A quarter of German companies see the COVID-19 crisis as the right moment to make occupational pensions fit for the future, according to a survey conducted by Willis Towers Watson.
Some 26% of the firms surveyed stated their pension focus during the crisis was on redesigning occupational schemes for the future.
A further 23% of the respondents said their pension focus during the crisis was on continuing to support employees through company pension schemes.
However, one-third (34%) indicated occupational pensions were currently not a priority as other issues were more urgent. The survey was carried out at a recent WTW workplace pension conference in Germany and captured the views of pension professions at mostly small to medium-sized German companies.

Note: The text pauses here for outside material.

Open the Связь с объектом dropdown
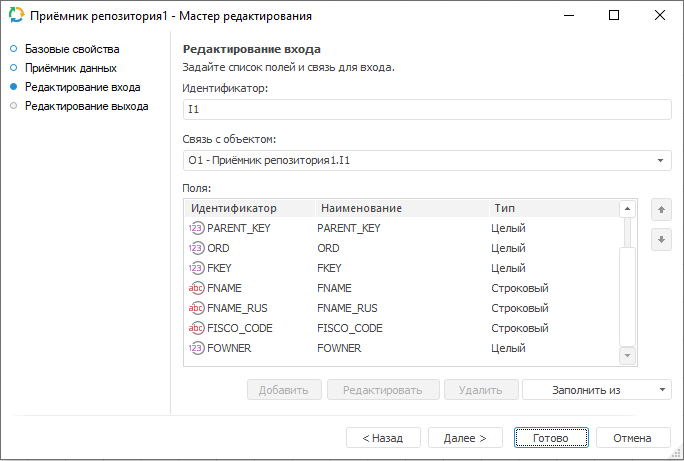 pos(661,160)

Heinke Conrads, head of retirement for Germany and Austria at Willis Towers Watson, said companies that had already done their “occupational pensions homework” could now concentrate on other topics.
“In recent years a large number of companies have reworked company pension schemes to make them risk-optimised. It is now paying off,” she added.
Occupational pension schemes face low interest rates, a complex set of requirements, and high levels of guarantees.
BaFin, the financial supervisory authority, decided at the peak of the first wave of the COVID-19 pandemic in April to relax rules requiring employers to restore the coverage of guarantee assets for Pensionsfonds. For Pensionskassen, it waived objections to a temporary passive excess of the proportion of real estate assets held through certain investments funds.
“The concessions [granted] at the beginning of the crisis, for example legal or regulatory relief for reporting deadlines for company pension schemes, make sense but is far from sufficient,” Conrads said, adding that regulatory pressure on workplace pension schemes was significant already pre-COVID.